Y con esta muestra de thriller erótico (donde la presencia de un desatado Anthony Perkins haciendo de predicador loco empeoraba toda la propuesta y mandaba a la porra la película para cualquiera que haya visto Psicosis), se le acabó la buena vida a Russell. Sus siguientes películas no obtuvieron éxito alguno, la mayoría ni siquiera llegaron a estrenarse en España sino que pasaron directamente al mercado del vídeo, pujante a mediados de los ochenta: propuestas de terror como Gothic (el famoso verano de Polidor-Shelley & company, convertido en una orgía) y La guarida del gusano blanco (adaptación bestial y erótica de la novela de Bram Stoker) eran una pura borrachera de imágenes que parecían más un videoclip de 90 minutos que una par de películas con argumento: no las vio casi nadie, pero fueron insultadas por los críticos y los fans del género. Al mercado del vídeo fueron a parar las más esforzadas Salome´s Last Dance (una adaptación sui generis de la Salomé de Oscar Wilde) y Puta (el día a día de un putón verbenero, bastante más contenida de lo que uno esperaba). Lo último en cine que le vimos fue en 1991, Prisioneros del honor, una película tan sobria sobre el affaire Dreyfuss que la podría haber filmado sin dificultad Richard Thorpe o Norman Taurog y no habría mucha diferencia; recuperaba, sí, a Oliver Reed, fetiche de sus viejos tiempos, pero la película, aunque estimable, estaba cinematográficamente en las antípodas de su cine de 1969-1984: qué triste es hacerse viejo y perder la fama. Lo vimos como actor en alguna película (La casa Rusia, cuando ya era un director olvidado por el público, y a muchos les costaba creer que fuera él), tarea en la que siguió apareciendo hasta recientemente.

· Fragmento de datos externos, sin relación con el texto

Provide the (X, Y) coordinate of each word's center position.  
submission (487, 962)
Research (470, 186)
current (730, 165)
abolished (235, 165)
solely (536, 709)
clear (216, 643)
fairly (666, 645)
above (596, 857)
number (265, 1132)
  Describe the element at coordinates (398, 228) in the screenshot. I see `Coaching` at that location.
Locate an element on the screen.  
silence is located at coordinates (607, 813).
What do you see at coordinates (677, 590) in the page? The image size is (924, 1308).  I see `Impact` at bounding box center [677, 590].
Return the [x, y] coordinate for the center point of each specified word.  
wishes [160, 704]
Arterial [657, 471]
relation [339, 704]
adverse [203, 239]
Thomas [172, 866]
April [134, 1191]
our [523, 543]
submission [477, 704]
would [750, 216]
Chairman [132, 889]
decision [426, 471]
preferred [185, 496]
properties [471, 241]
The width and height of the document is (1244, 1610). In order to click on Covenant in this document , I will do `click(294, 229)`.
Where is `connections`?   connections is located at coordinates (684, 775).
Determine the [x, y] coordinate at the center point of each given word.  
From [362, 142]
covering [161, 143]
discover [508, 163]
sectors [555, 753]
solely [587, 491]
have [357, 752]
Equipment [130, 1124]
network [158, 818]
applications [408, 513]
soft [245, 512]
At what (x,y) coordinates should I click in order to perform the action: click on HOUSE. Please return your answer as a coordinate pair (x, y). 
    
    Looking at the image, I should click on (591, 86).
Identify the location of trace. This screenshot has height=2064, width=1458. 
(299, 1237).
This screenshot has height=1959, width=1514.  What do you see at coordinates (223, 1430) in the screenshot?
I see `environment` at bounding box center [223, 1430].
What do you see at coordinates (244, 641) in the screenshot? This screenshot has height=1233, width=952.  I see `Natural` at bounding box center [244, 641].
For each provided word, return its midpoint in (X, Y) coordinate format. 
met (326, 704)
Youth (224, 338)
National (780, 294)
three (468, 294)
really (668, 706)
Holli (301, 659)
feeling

Mentiría si dijera que me gustaban sus películas: las veía y no me las creía, me cansaban me fatigaban, me alucinaban; tuve algunas discusiones con algunos de sus más inesperados admiradores, porque no entendía que les gustasen a ellos, tan serios y formales, aquellas locuras. Sus grandes éxitos solo los vi en su tiempo, y por tanto no sé qué impresión me producirían ahora (una revisión hace años de Valentino me aburrió, pese a toda su parafernalia): su cine no ha circulado apenas en vídeo o en DVD (ni hablar de televisión), lo cual es bastante extraño habida cuenta de su impacto y popularidad en la época. Sólo Tommy ha conseguido perdurar (gracias a los Who, claro). Y pese a los muchos reparos que se le puedan poner, yo creo que era un cine necesario. ¿Necesario para qué? Miren, no tengo ni idea; quizá porque en el cine ha de haber de todo (Andrezj Zulawski, en cierta manera, se le parece un poco…). Como tampoco la tengo de por qué, de pronto, el público le dio la espalda y desapareció del mapa. Como ya dije, a mediados de los ochenta, todo el cine cambió en el mundo. Y, pese a lo discutible de sus propuestas y de su estilo, había veces en que lo echaba de menos.